Functional β‐TCP/MnO2/PCL artificial periosteum promoting osteogenic differentiation of BMSCs by reducing locally reactive oxygen species level

Abstract

AbstractSegmental bone defects caused by trauma, tumor resection or congenital malformations are often reconstructed with autologous, allogeneic bone grafts or artificial bone materials, of which, about 5% ~ 10% will have delayed healing or even nonunion of fractures. The loss of periosteum and excessive accumulation of ROS in fracture site leads to the aging of osteoblasts and the decline of their proliferation and differentiation, thus affecting the fracture healing process. In this study, we prepared a functional modified artificial periosteum β‐TCP/MnO2/PCL(β‐TMP) by electrospinning with a function of catalyzing decomposition of H2O2. We examined the surface morphology of β‐TMP, the concentration of Ca, P and Mn of β‐TMP, as well as the diameter distribution range of nanofibers on β‐TMP. Through X‐ray diffraction patterns and Fourier transform infrared spectra, β‐TMP was characterized and its hydrophilicity was tested.
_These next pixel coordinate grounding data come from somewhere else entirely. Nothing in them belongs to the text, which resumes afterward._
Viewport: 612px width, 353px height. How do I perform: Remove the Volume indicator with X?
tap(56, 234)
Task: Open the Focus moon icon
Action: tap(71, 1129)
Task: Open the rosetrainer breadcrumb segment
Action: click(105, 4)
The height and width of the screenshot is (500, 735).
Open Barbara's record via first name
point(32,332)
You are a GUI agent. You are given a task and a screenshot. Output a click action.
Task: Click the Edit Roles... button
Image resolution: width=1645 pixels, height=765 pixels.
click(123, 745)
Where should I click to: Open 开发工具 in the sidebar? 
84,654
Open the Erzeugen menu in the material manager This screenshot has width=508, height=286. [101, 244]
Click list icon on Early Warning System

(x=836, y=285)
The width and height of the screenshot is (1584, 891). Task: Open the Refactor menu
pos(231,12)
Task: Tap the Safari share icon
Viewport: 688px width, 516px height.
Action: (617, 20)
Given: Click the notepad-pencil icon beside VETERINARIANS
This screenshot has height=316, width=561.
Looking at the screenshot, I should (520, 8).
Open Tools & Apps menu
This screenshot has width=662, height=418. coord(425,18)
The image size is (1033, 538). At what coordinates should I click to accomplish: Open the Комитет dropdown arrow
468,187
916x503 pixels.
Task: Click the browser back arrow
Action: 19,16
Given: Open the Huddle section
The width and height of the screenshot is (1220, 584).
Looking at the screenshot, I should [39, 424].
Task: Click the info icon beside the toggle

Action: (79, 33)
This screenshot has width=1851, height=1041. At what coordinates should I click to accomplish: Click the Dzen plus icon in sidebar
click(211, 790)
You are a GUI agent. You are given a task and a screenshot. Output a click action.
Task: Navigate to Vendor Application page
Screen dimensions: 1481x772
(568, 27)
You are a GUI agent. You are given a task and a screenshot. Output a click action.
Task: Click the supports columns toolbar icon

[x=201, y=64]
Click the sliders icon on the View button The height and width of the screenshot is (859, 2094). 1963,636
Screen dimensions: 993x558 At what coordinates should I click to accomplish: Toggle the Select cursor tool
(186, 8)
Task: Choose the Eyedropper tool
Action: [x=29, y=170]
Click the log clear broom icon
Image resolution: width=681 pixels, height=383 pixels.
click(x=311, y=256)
The release of Mn2+ and Ca2+ of 0.1 and 0.05% β‐TMP in different pH values (7.4 and 5.5) determined by ICP. We also identified that β‐TMP could reduce the level of ROS in cells by lowering the level of H2O2. 0%, 0.05% and 0.1% β‐TMP displayed good cell compatibility, cell adhesion and cellular morphology in the condition with or without H2O2. 0.5% β‐TMP showed compromised cell compatibility in normal condition, however, the compromised phenotypes could be partially rescued in the present of H2O2. Compared with 0%, 0.05% and 0.1% β‐TMP displayed higher osteoblastic differentiation with or without H2O2 in BMSCs as well as in MG‐63. In sum, β‐TMP helped osteogenesis and promoted repair of bone defects.